As a former clandestine case officer, leaving the Agency in 1988 after unsuccessfully chasing terrorists for a few years, I knew we were in bad shape but I did not realize just how bad until I read this book. The author, working mostly in the Near East (NE) Division of the Directorate of Operations, and then in the Counter-Terrorism Center when it was just starting out, has an extremely important story to tell and every American needs to pay attention. Why? Because his account of how we have no assets useful against terrorism is in contradiction to what the Director of Central Intelligence (DCI) told the President and his top advisors at Camp David on Saturday 15 September. According to the Washington Post of 31 January 2002, page A13, on the 15th the DCI laid out an ambitious “Worldwide Attack Matrix” and told the President that the United States had a “large asset base” from its years of working the terrorism target. One of these two men one is closer to the truth than the other. In my judgement, I believe Baer has three-quarters of the weight on his side. This discrepancy warrants investigation, for no President can be successful if he does not have accurate information about our actual capabilities.There are four other stories within this excellent book, all dealing with infirm bureaucracies. At one level, the author's accounting of how the Directorate of Operations has declined under the last three leaders (as the author describes them: a recalled retiree, an analyst, and a “political” (pal)) is both clearly based on ground truth, and extremely troubling. The extraordinary detail on the decline and fall of the clandestine service is one that every voter should be thinking about, because it was the failure of the clandestine service, as well as the counterintelligence service (the Federal Bureau of Investigation) that allowed 9-11 to happen…at the same time, we must note that it was a policy failure to not have investigated similar incompetencies when a military barracks in Saudi Arabia, two Embassies, and a naval destroyer were attacked, and it was clearly known in open sources that bin Laden had declared war on America and had within America numerous Islamic clerics calling for the murder of Americans–all as documented in an excellent Public Broadcast Service documentary.

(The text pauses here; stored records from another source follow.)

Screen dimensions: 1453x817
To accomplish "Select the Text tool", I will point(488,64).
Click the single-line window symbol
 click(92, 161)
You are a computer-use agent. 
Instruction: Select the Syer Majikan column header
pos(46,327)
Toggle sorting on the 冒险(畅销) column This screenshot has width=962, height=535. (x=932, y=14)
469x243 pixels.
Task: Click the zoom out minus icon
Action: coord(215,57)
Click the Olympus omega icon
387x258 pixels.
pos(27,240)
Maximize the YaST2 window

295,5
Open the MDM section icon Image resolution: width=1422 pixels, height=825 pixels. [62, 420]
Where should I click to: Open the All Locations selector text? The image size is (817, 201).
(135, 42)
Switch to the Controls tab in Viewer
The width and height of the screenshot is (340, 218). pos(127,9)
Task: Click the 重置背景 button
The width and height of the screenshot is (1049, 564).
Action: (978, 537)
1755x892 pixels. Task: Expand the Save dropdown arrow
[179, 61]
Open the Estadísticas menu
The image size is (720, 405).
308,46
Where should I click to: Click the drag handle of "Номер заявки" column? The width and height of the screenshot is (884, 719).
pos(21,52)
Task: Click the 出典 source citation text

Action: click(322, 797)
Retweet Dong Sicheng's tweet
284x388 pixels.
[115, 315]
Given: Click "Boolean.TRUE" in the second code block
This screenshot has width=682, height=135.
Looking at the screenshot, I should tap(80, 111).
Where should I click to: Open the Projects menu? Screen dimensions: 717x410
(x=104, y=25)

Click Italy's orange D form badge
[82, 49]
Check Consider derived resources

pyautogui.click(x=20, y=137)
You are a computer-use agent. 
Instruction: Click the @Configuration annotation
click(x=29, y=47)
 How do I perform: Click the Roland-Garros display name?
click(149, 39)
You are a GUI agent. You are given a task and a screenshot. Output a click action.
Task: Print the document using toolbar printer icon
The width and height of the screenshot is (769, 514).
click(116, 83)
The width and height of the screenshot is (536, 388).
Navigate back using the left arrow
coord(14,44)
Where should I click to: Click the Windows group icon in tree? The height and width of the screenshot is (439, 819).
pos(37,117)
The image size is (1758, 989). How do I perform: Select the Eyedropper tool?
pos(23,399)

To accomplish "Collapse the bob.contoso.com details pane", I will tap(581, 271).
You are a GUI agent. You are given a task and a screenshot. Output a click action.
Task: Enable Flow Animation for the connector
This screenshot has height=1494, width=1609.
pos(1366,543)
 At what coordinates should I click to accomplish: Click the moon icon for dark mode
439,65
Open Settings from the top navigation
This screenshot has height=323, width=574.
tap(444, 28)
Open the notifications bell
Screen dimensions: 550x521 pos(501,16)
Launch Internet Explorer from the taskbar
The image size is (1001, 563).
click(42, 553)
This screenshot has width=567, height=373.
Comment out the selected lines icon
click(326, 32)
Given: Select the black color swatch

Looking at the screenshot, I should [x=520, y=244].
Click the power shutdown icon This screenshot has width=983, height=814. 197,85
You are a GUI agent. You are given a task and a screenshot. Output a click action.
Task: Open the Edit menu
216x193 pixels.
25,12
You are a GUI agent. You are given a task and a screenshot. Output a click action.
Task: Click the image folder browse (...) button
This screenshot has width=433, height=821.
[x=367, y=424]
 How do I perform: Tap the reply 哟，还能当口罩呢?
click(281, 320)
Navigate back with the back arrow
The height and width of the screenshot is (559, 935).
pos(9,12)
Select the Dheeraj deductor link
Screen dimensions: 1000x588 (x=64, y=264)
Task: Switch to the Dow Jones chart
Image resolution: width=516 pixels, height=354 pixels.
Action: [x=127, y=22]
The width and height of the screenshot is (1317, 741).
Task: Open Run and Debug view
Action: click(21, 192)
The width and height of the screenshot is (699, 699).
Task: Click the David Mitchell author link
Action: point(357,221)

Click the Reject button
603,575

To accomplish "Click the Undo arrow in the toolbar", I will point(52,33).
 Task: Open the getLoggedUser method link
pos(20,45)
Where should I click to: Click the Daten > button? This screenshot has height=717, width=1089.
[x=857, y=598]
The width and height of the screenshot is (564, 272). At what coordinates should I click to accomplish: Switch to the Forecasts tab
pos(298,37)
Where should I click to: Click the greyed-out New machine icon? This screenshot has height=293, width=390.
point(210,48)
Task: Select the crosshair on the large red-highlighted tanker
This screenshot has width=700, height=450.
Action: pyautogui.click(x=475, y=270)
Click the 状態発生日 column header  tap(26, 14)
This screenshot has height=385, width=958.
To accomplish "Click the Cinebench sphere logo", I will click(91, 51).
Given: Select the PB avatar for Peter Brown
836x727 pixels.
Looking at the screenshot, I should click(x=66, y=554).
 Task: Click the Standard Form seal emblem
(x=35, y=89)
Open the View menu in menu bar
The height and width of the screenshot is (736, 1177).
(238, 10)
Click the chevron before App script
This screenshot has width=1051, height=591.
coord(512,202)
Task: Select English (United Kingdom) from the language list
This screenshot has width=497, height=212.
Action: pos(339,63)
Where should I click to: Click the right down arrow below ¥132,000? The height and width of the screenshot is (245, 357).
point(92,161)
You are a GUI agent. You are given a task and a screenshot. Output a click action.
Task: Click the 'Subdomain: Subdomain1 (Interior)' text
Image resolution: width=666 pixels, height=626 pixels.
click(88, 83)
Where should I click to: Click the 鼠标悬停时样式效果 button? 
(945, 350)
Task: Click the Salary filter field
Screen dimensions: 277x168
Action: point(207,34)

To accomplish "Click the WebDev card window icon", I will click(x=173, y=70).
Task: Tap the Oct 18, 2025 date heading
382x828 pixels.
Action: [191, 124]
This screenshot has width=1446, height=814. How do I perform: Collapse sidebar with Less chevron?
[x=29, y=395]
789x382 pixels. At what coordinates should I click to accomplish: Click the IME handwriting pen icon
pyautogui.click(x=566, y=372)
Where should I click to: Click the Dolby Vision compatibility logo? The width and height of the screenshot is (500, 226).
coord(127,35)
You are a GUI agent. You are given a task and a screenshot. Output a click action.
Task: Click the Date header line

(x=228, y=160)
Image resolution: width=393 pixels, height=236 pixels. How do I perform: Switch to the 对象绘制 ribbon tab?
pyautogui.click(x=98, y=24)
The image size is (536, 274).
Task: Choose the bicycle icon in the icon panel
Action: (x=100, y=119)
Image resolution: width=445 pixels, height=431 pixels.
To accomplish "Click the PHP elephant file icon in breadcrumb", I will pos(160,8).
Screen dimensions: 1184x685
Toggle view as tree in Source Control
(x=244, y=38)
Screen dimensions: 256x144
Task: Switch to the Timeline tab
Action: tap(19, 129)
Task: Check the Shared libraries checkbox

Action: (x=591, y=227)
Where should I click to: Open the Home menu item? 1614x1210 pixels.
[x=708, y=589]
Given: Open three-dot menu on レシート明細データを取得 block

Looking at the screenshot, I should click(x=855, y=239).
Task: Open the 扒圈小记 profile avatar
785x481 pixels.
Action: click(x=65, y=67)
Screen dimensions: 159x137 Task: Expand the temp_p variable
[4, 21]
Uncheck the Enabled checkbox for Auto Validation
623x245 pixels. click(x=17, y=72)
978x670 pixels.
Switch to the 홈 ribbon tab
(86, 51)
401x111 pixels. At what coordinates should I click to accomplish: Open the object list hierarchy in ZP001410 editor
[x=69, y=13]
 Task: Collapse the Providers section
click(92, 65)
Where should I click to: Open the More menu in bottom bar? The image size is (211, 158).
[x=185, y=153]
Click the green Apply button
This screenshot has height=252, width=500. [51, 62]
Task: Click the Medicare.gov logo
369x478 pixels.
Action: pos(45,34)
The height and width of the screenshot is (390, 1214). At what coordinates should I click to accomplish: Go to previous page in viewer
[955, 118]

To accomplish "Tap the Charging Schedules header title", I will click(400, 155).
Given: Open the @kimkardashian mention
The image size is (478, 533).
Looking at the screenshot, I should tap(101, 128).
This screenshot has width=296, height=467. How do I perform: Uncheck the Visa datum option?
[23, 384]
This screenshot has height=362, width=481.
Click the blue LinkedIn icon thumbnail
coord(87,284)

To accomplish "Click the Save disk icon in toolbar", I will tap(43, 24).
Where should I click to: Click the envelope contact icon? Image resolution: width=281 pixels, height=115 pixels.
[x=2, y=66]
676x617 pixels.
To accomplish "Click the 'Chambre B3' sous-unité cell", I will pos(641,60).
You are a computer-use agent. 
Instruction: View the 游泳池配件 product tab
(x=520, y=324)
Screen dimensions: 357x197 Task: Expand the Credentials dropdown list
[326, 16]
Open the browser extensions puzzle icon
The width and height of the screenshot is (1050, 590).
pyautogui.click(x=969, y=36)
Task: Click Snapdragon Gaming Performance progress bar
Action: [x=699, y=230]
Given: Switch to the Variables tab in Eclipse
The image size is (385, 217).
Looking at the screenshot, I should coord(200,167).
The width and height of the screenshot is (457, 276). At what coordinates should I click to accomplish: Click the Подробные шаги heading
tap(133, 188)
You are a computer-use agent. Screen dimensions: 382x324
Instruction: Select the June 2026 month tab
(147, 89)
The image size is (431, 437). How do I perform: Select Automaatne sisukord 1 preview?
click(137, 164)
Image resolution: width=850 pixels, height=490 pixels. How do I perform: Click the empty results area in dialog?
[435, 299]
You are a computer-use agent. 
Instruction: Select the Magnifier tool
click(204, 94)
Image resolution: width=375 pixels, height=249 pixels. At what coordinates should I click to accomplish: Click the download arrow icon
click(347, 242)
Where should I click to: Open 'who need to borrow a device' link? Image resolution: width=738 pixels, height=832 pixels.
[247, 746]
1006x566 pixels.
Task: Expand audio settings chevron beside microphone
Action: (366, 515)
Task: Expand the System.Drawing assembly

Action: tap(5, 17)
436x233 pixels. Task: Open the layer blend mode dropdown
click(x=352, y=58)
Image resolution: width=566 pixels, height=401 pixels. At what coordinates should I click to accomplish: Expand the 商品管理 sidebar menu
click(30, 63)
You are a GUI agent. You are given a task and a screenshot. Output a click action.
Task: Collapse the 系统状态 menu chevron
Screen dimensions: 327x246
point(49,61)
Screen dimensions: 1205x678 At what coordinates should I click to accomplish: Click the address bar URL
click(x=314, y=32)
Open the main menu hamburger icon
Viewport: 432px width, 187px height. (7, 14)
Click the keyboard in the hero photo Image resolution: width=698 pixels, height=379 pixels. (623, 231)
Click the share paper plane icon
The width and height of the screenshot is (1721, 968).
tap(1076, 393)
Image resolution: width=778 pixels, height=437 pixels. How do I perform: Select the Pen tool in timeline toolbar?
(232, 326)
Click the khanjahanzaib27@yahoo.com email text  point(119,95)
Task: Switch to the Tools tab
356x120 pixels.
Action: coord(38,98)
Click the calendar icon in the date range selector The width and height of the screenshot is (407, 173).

At a technical level, the author provides some really excellent real-world, real-war annecdotes about situations where clandestine reporting from trusted operations officers has not been accepted by their own superiors in the absence of technical confirmation (imagery or signals). As he says, in the middle of a major artillery battle and break-out of insurgent elements, screaming over the secure phone, “its the middle of night here”. We've all known since at least the 1970's that the technical intelligence side of things has been crushing human sensibility, both operational and analytical, but this book really brings the problems into the public eye in a compelling and useful manner.
At another level, the author uses his own investigation for murder (he was completely cleared, it was a set-up) by the Federal Bureau of Investigation, and at one point by the Secret Service, to shed new light on the complete break-down of internal security processes within the CIA. At its lowest point, he is pressured by DO management with a psychological evaluation to determine his fitness for duty–shades of Stalinism! I know this technique, of declaring officers unfit for duty based on psychological hatchet jobs, to be a common practice over the past two decades, and when Britt Snider was appointed Inspector General at CIA, I told him this was a “smoking gun” in the 7th floor closet. That it remains a practice today is grounds for evaluating the entire management culture at CIA.
There is a fourth story in the book, a truly interesting account of how big energy companies, their “ambassadors” serving as Presidential appointees within the National Security Council, and corrupt foreign elements, all come together. In this the spies are not central, so I leave it as a sidenote.
In my capacity as a reviewer of most intelligence-related books within these offerings, I want to make it clear to potential buyers of this book that the author is not alone. His is the best, most detailed, and most current accounting of the decrepit dysfunctionality of the clandestine service (as I put it in my own book's second edition), but I would refer the reader to two other books in particular: David Corn's “Blond Ghost: Ted Shackley and the CIA's Crusades”–its most memorable quote, on covert action in Laos, being “We spent a lot of money and got a lot of people killed, and we didn't get much for it.”–and Evan Thomas' “The Very Best Men–Four Who Dared: The Early Years of the CIA”–its best quote: “Patriotic, decent, well-meaning, they were also uniquely unsuited to the grubby, necessarily devious world of intelligence.” There are many other books, including twelve (12!) focused on reform and recommended by the Council on Intelligence.
The author is a brave man–he was brave on the fields of war and clandestinity, and he is braver still for having brought this story to the public. We owe him a hearing.